PERMINTAAN 1:
Jawab pertanyaan berikut berdasarkan teks tentang kepengurusan KM UMY:
(a) Berapa lama satu periode kepengurusan KM menurut konstitusi?
(b) Pada bulan apa Pemira tahun lalu dilaksanakan?
(c) Siapa yang mengamanatkan pengurusan lembaga tersebut kepada segelintir mahasiswa?
PERMINTAAN 2:
Tuliskan lanjutan teks tentang kepengurusan KM UMY, dimulai setelah kalimat terakhirnya.

TEKS TERPILIH:
+ + + + +

Mempertanyakan Elan Vital BEM KM UMY


Memasuki akhir april tahun ini usia kepengurusan KM UMY (Keluarga Mahasiswa Universitas Muhammadiyah Yogyakarta) periode 2011-2012 sudah hampir berakhir. Tepatnya tinggal satu minggu lagi jika dihitung sejak pelaksanaan Pemira (Pemilu Raya Mahasiswa) bulan mei tahun lalu. Sehingga kepengurusan KM periode 2011-2012 akan segera dinonaktifkan mengingat periode yang diatur oleh konstitusi hanya satu tahun. Artinya Pemira UMY akan segera dilaksanakan dan dinamika mahasiswa akan kembali riuh dan panas, khususnya bagi partai-partai politik yang akan berkompetisi dalam Pemira.
Usia KM UMY periode 2011-2012 akan menjadi sejarah perpolitikan mahasiswa UMY. Eksistensi KM periode ini yang tidak banyak didengar publik akan meninggalkan jejak yang tidak akan terhapus dan terus terekam oleh sejarah. Hal ini kembali kepada keseriusan segelintir mahasiswa yang diamanatkan oleh seluruh mahasiswa UMY untuk mengurus lembaga tersebut. Apakah mereka serius untuk mengemban amanat mahasiswa atau hanya menikmati fasilitas lahan basah tersebut tanpa tahu-menahu konsekuensi yang akan mereka terima. Dan efek besar akan lahir dari sikap mereka itu, apakah  dukungan kepuasan atau kritikan ketidakpuasan dari mahasiswa.

+ + + + +

DATA YANG DIBERIKAN:
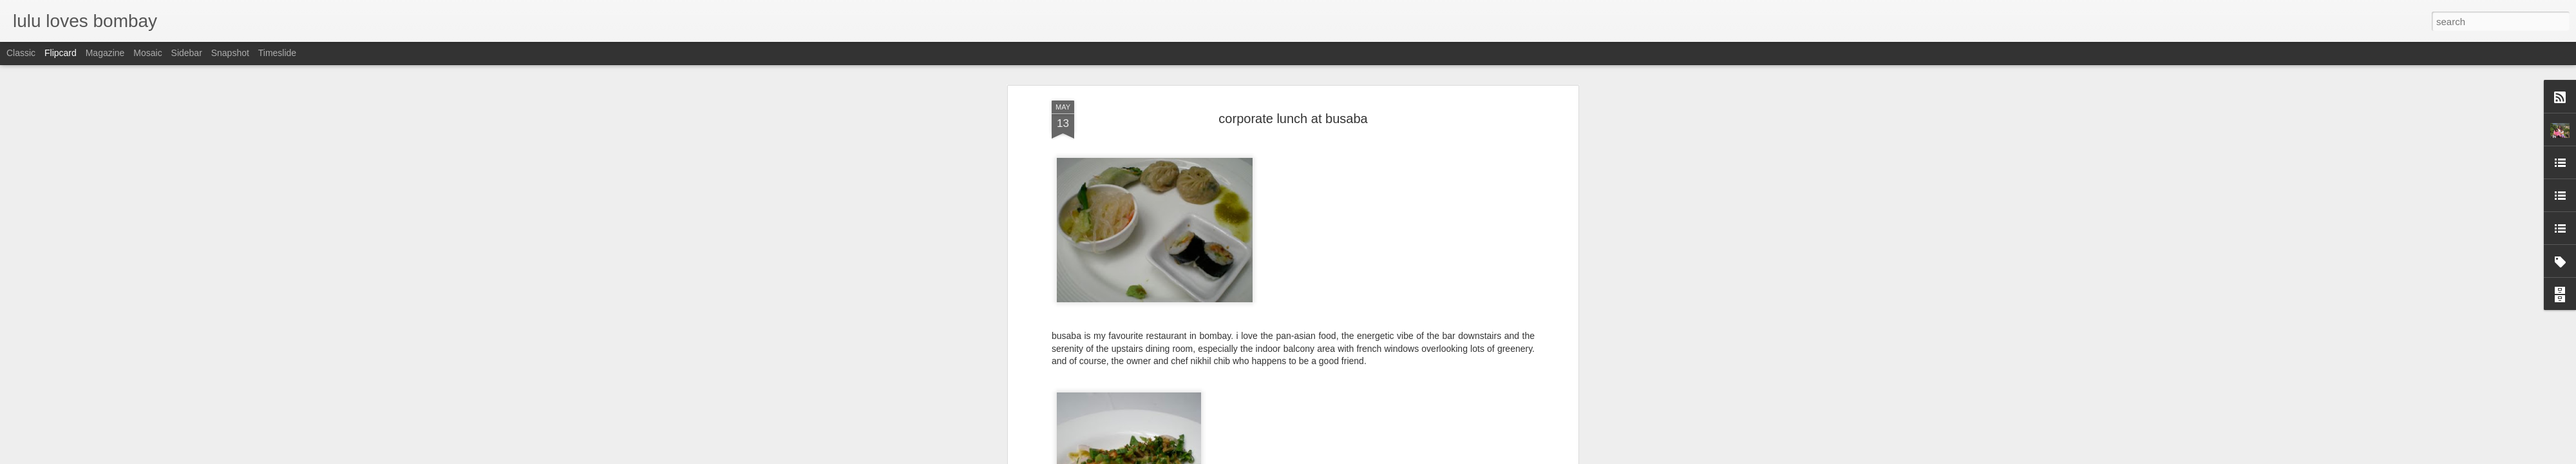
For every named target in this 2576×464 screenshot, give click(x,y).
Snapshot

+ + + + +

HASIL AKHIR 1:
(a) Satu tahun.
(b) Bulan Mei.
(c) Seluruh mahasiswa UMY.

HASIL AKHIR 2:
Kritikan ketidakpuasan bakal terjadi apabila sikap KM selama satu tahun kepengurusan menimbulkan sinyalemen ketidakefisienan pengelolaan kinerja organisasi dengan parameter program kerja (baca: proker) yang tidak efisien dan deproduktif. Program kerja yang kebanyakan berurusan dan dominan berhubungan dengan lembaga eksekutif  -atau yang kita kenal dengan BEM (Badan Eksekutif Mahasiswa)- sebagai komando utama keberadaan dinamika aktivitas mahasiswa di kampus akan dibebankan kewajiban  untuk menjelaskan kronologi kinerjanya selama satu tahun. Maka yang menjadi pertanyaan apakah proker BEM berjalan simetris sesuai target yang semula disusun? atau asimetris berbelok dari koridor mainstreamnya (alur utamanya)?
Menurut sumber yang penulis terima, pelaksanaan program kerja BEM periode ini -yang menjadi amanat raker (rapat kerja) paska Pemira- hampir tidak dipenuhi. Penulis mencatat, BEM dalam agenda kabinetnya selama satu tahun baru melaksanakan dua proker, yaitu lomba mural -melukis dinding/grafiti- yang diselenggarakan oleh Kementerian Budaya dan Kreatifitas Mahasiswa (Kemenkrema) BEM UMY dan lomba karya dan seminar nasional (Eduforia) oleh Kementerian Pendidikan Nasional (Kemendiknas) BEM UMY. Kedua agenda tersebut bersama dilaksanakan pada paruh kedua kabinet yaitu antara bulan maret sampai april 2012, sedangkan program sebelum itu  secara umum belum terasa.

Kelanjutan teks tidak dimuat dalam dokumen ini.